Я еще ребенком все вертелась вокруг Йорена. Ему, видно, было все равно, кто я, молодая хозяйка или молодой хозяин, он и мне вместе с мальчишками втолковывал, как шлифовать янтарь, как сверлить, как подбирать по тонам. Мальчишки менялись, мало было способных, а я оставалась. Хотя вроде ремесло это девице было ни к чему.

Йорен в последние годы стал глуховат. Я тронула его ссутуленное плечо. Он медленно повернулся – на щеку упали длинные волосы, такие светлые, что, наверное, они давно стали седыми, и никто этого не заметил.

– Откуда у тебя эти удлиненные подвески? – спросил старик. – Где ты могла их видеть? Ты ведь не была в Курземе, не смотрела у тамошних девушек ларчики с приданым… Неужели это у тебя в крови?..

Я разложила перед ним янтарь.

– А разве эти куски могут быть другими – шариками, а не слезами? – спросила в свою очередь я. – Проще простого наделать шариков и нанизать их на нитку. Только это будет не ожерелье, а четки. Вот эти прожилки требуют форму капельки. А всякая другая их убьет. Ты же сам мне толковал про душу янтаря!

Но он не помнил.

– Душа янтаря? Об этом и в песне не поется. Или ты, хозяйка, теперь начала песни сочинять?

Я опять стала толковать ему про ожерелье, но он настроился, видно, на иной лад.

– Если тебе понадобилось ожерелье, похожее на песню, значит, ты кого-то любишь, – сделал он совершенно неожиданный вывод. – И дай тебе матушка Лайма счастья, ты добрая девушка…

Тут оставалось только покачать головой.

– Я бы и рада, Йорен, – сказала я ему, – Да некого.

И ушла из мастерской.

Поскорее ушла из янтарного королевства, в котором так мечтается о счастье…

Тем временем Маде прибежала с рынка, и отец послал ее к аптекарю господину Хольману с целой корзиной четок, самых разных, от бледно-желтых до почти коричневых. Янтарь на них шел какой-то скучный, ровный, вроде неживой. Негде там было играть солнцу.

Маде поскреблась в мою дверь.

– Ну, в чем дело? – спросила я.

– Хозяин велел идти к аптекарю…

– Все еще боишься?

– Он колдун! – убежденно заявила Маде. – Он порчу напускает! Нанюхаешься в его лавке и непременно заболеешь, так все говорят.
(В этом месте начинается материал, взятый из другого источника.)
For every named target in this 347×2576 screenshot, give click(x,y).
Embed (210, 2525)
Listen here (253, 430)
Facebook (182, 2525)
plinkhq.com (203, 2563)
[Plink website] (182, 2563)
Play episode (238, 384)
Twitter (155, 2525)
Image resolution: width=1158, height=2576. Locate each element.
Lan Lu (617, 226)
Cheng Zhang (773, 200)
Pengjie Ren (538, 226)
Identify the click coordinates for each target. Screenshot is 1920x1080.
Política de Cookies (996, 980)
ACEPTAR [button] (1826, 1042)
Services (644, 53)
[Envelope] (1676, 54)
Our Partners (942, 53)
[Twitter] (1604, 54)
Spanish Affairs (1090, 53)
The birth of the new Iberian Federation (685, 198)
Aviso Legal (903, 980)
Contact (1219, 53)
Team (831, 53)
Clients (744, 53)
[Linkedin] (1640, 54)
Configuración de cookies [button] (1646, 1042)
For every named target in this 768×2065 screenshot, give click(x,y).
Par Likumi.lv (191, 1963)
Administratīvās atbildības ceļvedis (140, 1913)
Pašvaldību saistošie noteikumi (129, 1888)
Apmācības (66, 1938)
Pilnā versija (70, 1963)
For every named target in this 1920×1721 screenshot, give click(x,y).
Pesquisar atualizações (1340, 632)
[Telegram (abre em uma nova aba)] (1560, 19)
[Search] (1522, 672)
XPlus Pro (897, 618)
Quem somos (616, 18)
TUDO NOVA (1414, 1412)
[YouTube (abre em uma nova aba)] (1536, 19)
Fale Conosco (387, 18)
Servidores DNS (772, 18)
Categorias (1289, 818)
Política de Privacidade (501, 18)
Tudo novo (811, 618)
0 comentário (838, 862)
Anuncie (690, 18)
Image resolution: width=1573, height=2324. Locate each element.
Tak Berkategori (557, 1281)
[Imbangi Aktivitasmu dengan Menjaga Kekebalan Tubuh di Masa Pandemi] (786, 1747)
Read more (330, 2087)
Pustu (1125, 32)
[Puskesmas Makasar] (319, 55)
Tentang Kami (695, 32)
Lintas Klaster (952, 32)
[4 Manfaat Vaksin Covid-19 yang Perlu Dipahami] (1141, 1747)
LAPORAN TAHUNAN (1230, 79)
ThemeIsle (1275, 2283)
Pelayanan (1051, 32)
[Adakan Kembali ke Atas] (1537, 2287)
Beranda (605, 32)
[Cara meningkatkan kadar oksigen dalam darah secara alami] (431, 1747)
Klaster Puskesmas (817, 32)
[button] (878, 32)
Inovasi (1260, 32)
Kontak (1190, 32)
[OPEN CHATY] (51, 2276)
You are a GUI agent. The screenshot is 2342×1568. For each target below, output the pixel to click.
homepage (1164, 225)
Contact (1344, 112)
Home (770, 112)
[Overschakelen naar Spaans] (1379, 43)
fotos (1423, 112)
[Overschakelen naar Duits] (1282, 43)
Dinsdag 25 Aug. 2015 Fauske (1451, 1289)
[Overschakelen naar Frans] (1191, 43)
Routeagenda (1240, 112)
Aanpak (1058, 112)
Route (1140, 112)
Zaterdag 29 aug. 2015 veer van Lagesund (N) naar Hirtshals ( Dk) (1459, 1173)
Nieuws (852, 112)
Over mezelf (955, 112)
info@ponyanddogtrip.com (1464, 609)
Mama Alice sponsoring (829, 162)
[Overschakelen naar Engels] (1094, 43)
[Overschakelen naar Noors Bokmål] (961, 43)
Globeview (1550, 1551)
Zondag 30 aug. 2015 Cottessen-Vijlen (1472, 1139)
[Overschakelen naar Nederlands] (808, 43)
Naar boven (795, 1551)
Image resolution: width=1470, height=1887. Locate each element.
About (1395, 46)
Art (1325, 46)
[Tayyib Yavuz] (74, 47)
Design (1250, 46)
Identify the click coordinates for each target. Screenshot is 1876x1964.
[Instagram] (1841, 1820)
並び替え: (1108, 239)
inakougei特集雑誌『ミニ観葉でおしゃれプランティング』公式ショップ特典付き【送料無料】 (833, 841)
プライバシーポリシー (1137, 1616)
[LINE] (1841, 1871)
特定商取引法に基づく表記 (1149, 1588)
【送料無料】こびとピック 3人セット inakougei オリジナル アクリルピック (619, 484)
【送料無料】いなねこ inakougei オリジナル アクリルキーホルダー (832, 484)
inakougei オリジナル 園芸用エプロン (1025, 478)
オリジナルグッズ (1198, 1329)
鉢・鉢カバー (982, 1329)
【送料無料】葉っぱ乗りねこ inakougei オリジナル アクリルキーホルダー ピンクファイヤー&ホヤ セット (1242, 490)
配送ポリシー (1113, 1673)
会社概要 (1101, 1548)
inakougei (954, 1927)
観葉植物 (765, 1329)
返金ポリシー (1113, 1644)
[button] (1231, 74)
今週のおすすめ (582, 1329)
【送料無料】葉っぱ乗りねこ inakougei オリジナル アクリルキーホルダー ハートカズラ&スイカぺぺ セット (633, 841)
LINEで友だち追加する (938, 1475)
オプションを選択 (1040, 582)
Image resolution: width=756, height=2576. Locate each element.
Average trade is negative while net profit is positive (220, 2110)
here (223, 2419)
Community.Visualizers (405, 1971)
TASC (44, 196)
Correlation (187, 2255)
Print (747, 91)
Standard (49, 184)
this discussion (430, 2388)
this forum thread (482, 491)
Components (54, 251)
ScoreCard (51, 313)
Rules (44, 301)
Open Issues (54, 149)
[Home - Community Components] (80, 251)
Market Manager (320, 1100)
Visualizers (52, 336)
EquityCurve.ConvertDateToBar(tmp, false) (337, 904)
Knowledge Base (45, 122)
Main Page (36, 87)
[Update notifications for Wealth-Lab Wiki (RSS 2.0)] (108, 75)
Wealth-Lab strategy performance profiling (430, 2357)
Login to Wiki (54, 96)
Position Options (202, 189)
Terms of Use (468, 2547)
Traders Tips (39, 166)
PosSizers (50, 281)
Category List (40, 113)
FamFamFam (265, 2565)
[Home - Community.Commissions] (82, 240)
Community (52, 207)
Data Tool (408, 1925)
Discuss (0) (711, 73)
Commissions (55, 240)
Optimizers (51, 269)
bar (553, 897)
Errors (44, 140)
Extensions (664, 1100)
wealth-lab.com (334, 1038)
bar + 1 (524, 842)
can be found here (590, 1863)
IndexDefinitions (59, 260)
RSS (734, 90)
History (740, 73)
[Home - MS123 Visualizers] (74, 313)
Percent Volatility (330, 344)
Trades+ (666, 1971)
– Маде! Ну, сколько раз объяснять? Ты видела, как у него в чанах с настоями мокнут перчатки и янтарь? Много раз видела. Перчатки носят дворянки и женщины из бюргерских семей – кто-нибудь от их запаха заболел? У меня две пары перчаток – разве я заболела?

– Все равно боюсь. У него недобрые запахи. У трав, у корней запахи добрые, а в его бутылях – нет.

– Опять идти вместе с тобой?

Маде широко улыбнулась.

– Я подожду хозяйку на улице! Я уже и хозяйкины туфли почистила!

Она достала из-под передника мои голландские контрабандные туфельки на круто скошенном вовнутрь каблучке, чтобы нога меньше казалась. Туфельки от носка к высокому подъему были расшиты по бледно-желтому бархату цветами и завитками. Отец иногда баловал меня такими диковинами.

– Корзинка уже готова, – говорила Маде, застегивая у моих щиколоток крошечные пряжки,– а накидку хозяйке брать ни к чему, сегодня жарко.

– Иоганн! – крикнула я в окно подмастерью, вышедшему во двор. – Скажи отцу, что я сама пойду к господину Хольману.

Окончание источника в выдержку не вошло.